-- start RECORDS FOR THE TASK --

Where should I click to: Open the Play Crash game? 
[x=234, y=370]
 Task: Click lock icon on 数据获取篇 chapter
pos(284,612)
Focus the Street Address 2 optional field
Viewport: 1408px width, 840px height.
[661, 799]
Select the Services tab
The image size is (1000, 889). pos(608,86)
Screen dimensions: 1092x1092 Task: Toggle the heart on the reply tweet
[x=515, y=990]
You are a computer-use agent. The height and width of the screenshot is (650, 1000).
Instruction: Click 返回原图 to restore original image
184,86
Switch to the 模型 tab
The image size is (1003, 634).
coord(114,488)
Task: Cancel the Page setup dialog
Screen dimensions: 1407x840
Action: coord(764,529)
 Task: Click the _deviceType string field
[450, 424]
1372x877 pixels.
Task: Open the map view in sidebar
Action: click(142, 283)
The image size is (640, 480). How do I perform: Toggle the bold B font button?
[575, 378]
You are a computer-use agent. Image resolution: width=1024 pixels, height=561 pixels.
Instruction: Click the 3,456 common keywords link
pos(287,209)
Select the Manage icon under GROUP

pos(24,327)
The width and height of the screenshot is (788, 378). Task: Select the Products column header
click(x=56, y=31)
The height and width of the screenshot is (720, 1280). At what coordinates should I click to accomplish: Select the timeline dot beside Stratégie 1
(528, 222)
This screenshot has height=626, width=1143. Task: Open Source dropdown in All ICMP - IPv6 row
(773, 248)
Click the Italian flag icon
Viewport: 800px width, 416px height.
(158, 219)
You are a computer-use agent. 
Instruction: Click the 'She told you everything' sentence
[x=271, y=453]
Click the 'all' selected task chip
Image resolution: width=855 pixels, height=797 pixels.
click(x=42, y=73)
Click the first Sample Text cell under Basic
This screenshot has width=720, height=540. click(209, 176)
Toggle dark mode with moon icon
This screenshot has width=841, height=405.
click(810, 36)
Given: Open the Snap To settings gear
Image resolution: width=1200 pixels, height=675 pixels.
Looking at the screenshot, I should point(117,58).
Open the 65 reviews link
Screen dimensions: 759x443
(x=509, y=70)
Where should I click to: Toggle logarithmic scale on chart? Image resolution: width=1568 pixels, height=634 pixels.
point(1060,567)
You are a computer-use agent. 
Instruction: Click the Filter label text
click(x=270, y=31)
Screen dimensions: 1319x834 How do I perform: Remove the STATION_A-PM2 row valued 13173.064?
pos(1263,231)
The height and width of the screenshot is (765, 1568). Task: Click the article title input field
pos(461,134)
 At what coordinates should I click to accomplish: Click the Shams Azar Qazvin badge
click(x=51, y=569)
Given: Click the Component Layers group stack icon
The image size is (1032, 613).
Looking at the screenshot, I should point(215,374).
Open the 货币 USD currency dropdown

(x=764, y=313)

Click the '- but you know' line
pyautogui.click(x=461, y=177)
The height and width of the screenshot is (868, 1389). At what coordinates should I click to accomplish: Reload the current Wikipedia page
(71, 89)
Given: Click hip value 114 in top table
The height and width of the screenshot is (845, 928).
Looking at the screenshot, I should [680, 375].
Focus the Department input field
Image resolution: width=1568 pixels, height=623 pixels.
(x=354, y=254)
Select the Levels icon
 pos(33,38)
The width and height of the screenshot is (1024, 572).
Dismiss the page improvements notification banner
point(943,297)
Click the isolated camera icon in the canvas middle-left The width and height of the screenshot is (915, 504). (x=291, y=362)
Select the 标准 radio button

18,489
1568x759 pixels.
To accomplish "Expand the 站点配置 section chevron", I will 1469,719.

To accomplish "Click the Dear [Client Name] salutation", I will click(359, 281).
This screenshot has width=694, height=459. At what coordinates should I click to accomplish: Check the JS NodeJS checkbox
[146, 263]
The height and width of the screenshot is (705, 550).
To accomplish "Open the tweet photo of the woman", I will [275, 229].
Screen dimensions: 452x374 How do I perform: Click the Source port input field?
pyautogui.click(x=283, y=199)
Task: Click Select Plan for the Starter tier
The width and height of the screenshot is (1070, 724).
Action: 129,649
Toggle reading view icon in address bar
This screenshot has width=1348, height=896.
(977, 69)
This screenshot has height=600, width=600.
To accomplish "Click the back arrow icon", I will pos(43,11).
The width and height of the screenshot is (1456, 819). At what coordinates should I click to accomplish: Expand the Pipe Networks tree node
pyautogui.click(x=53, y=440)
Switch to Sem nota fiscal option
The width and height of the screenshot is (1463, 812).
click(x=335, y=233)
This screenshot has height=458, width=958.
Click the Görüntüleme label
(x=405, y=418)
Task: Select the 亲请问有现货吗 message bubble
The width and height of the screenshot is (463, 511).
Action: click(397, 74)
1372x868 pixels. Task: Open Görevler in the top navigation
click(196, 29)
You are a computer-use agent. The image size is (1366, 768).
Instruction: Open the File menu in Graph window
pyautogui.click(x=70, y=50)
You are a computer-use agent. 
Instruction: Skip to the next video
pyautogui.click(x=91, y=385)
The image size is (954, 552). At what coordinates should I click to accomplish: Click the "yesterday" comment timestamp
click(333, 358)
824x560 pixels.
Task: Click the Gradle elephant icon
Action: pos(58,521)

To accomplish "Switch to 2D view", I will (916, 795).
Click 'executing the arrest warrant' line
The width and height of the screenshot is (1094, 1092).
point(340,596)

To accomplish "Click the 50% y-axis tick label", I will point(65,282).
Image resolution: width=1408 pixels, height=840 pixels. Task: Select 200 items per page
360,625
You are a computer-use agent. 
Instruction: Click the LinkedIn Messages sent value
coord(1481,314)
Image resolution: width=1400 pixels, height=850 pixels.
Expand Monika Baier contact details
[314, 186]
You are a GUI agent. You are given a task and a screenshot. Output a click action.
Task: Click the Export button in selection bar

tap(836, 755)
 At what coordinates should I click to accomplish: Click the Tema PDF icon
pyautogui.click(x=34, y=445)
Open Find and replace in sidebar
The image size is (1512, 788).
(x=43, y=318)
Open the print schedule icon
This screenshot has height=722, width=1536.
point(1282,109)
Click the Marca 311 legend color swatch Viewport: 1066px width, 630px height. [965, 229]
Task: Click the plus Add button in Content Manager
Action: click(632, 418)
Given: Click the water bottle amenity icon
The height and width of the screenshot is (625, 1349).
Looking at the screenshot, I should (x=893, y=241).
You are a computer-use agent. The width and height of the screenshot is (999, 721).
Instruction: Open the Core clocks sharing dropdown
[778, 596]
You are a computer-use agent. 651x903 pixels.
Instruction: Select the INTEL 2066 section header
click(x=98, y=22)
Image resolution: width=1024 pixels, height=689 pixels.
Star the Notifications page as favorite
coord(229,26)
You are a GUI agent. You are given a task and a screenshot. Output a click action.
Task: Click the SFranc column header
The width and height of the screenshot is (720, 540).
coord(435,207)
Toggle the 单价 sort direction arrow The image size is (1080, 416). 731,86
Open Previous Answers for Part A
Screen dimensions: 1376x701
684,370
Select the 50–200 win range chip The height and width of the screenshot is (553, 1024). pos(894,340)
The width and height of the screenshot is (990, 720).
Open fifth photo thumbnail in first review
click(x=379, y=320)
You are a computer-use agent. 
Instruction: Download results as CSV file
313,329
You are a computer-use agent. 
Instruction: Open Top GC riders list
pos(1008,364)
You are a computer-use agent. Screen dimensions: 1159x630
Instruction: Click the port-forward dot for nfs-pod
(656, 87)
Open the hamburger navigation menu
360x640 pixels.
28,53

-- end RECORDS FOR THE TASK --

AIM OF THE EXERCISE — Copy out all of the records above line for line, with no changes.

REPLY —
Where should I click to: Open the Play Crash game? 
[x=234, y=370]
 Task: Click lock icon on 数据获取篇 chapter
pos(284,612)
Focus the Street Address 2 optional field
Viewport: 1408px width, 840px height.
[661, 799]
Select the Services tab
The image size is (1000, 889). pos(608,86)
Screen dimensions: 1092x1092 Task: Toggle the heart on the reply tweet
[x=515, y=990]
You are a computer-use agent. The height and width of the screenshot is (650, 1000).
Instruction: Click 返回原图 to restore original image
184,86
Switch to the 模型 tab
The image size is (1003, 634).
coord(114,488)
Task: Cancel the Page setup dialog
Screen dimensions: 1407x840
Action: coord(764,529)
 Task: Click the _deviceType string field
[450, 424]
1372x877 pixels.
Task: Open the map view in sidebar
Action: click(142, 283)
The image size is (640, 480). How do I perform: Toggle the bold B font button?
[575, 378]
You are a computer-use agent. Image resolution: width=1024 pixels, height=561 pixels.
Instruction: Click the 3,456 common keywords link
pos(287,209)
Select the Manage icon under GROUP

pos(24,327)
The width and height of the screenshot is (788, 378). Task: Select the Products column header
click(x=56, y=31)
The height and width of the screenshot is (720, 1280). At what coordinates should I click to accomplish: Select the timeline dot beside Stratégie 1
(528, 222)
This screenshot has height=626, width=1143. Task: Open Source dropdown in All ICMP - IPv6 row
(773, 248)
Click the Italian flag icon
Viewport: 800px width, 416px height.
(158, 219)
You are a computer-use agent. 
Instruction: Click the 'She told you everything' sentence
[x=271, y=453]
Click the 'all' selected task chip
Image resolution: width=855 pixels, height=797 pixels.
click(x=42, y=73)
Click the first Sample Text cell under Basic
This screenshot has width=720, height=540. click(209, 176)
Toggle dark mode with moon icon
This screenshot has width=841, height=405.
click(810, 36)
Given: Open the Snap To settings gear
Image resolution: width=1200 pixels, height=675 pixels.
Looking at the screenshot, I should point(117,58).
Open the 65 reviews link
Screen dimensions: 759x443
(x=509, y=70)
Where should I click to: Toggle logarithmic scale on chart? Image resolution: width=1568 pixels, height=634 pixels.
point(1060,567)
You are a computer-use agent. 
Instruction: Click the Filter label text
click(x=270, y=31)
Screen dimensions: 1319x834 How do I perform: Remove the STATION_A-PM2 row valued 13173.064?
pos(1263,231)
The height and width of the screenshot is (765, 1568). Task: Click the article title input field
pos(461,134)
 At what coordinates should I click to accomplish: Click the Shams Azar Qazvin badge
click(x=51, y=569)
Given: Click the Component Layers group stack icon
The image size is (1032, 613).
Looking at the screenshot, I should point(215,374).
Open the 货币 USD currency dropdown

(x=764, y=313)

Click the '- but you know' line
pyautogui.click(x=461, y=177)
The height and width of the screenshot is (868, 1389). At what coordinates should I click to accomplish: Reload the current Wikipedia page
(71, 89)
Given: Click hip value 114 in top table
The height and width of the screenshot is (845, 928).
Looking at the screenshot, I should [680, 375].
Focus the Department input field
Image resolution: width=1568 pixels, height=623 pixels.
(x=354, y=254)
Select the Levels icon
 pos(33,38)
The width and height of the screenshot is (1024, 572).
Dismiss the page improvements notification banner
point(943,297)
Click the isolated camera icon in the canvas middle-left The width and height of the screenshot is (915, 504). (x=291, y=362)
Select the 标准 radio button

18,489
1568x759 pixels.
To accomplish "Expand the 站点配置 section chevron", I will 1469,719.

To accomplish "Click the Dear [Client Name] salutation", I will click(359, 281).
This screenshot has width=694, height=459. At what coordinates should I click to accomplish: Check the JS NodeJS checkbox
[146, 263]
The height and width of the screenshot is (705, 550).
To accomplish "Open the tweet photo of the woman", I will [275, 229].
Screen dimensions: 452x374 How do I perform: Click the Source port input field?
pyautogui.click(x=283, y=199)
Task: Click Select Plan for the Starter tier
The width and height of the screenshot is (1070, 724).
Action: 129,649
Toggle reading view icon in address bar
This screenshot has width=1348, height=896.
(977, 69)
This screenshot has height=600, width=600.
To accomplish "Click the back arrow icon", I will pos(43,11).
The width and height of the screenshot is (1456, 819). At what coordinates should I click to accomplish: Expand the Pipe Networks tree node
pyautogui.click(x=53, y=440)
Switch to Sem nota fiscal option
The width and height of the screenshot is (1463, 812).
click(x=335, y=233)
This screenshot has height=458, width=958.
Click the Görüntüleme label
(x=405, y=418)
Task: Select the 亲请问有现货吗 message bubble
The width and height of the screenshot is (463, 511).
Action: click(397, 74)
1372x868 pixels. Task: Open Görevler in the top navigation
click(196, 29)
You are a computer-use agent. The image size is (1366, 768).
Instruction: Open the File menu in Graph window
pyautogui.click(x=70, y=50)
You are a computer-use agent. 
Instruction: Skip to the next video
pyautogui.click(x=91, y=385)
The image size is (954, 552). At what coordinates should I click to accomplish: Click the "yesterday" comment timestamp
click(333, 358)
824x560 pixels.
Task: Click the Gradle elephant icon
Action: pos(58,521)

To accomplish "Switch to 2D view", I will (916, 795).
Click 'executing the arrest warrant' line
The width and height of the screenshot is (1094, 1092).
point(340,596)

To accomplish "Click the 50% y-axis tick label", I will point(65,282).
Image resolution: width=1408 pixels, height=840 pixels. Task: Select 200 items per page
360,625
You are a computer-use agent. 
Instruction: Click the LinkedIn Messages sent value
coord(1481,314)
Image resolution: width=1400 pixels, height=850 pixels.
Expand Monika Baier contact details
[314, 186]
You are a GUI agent. You are given a task and a screenshot. Output a click action.
Task: Click the Export button in selection bar

tap(836, 755)
 At what coordinates should I click to accomplish: Click the Tema PDF icon
pyautogui.click(x=34, y=445)
Open Find and replace in sidebar
The image size is (1512, 788).
(x=43, y=318)
Open the print schedule icon
This screenshot has height=722, width=1536.
point(1282,109)
Click the Marca 311 legend color swatch Viewport: 1066px width, 630px height. [965, 229]
Task: Click the plus Add button in Content Manager
Action: click(632, 418)
Given: Click the water bottle amenity icon
The height and width of the screenshot is (625, 1349).
Looking at the screenshot, I should (x=893, y=241).
You are a computer-use agent. The width and height of the screenshot is (999, 721).
Instruction: Open the Core clocks sharing dropdown
[778, 596]
You are a computer-use agent. 651x903 pixels.
Instruction: Select the INTEL 2066 section header
click(x=98, y=22)
Image resolution: width=1024 pixels, height=689 pixels.
Star the Notifications page as favorite
coord(229,26)
You are a GUI agent. You are given a task and a screenshot. Output a click action.
Task: Click the SFranc column header
The width and height of the screenshot is (720, 540).
coord(435,207)
Toggle the 单价 sort direction arrow The image size is (1080, 416). 731,86
Open Previous Answers for Part A
Screen dimensions: 1376x701
684,370
Select the 50–200 win range chip The height and width of the screenshot is (553, 1024). pos(894,340)
The width and height of the screenshot is (990, 720).
Open fifth photo thumbnail in first review
click(x=379, y=320)
You are a computer-use agent. 
Instruction: Download results as CSV file
313,329
You are a computer-use agent. 
Instruction: Open Top GC riders list
pos(1008,364)
You are a computer-use agent. Screen dimensions: 1159x630
Instruction: Click the port-forward dot for nfs-pod
(656, 87)
Open the hamburger navigation menu
360x640 pixels.
28,53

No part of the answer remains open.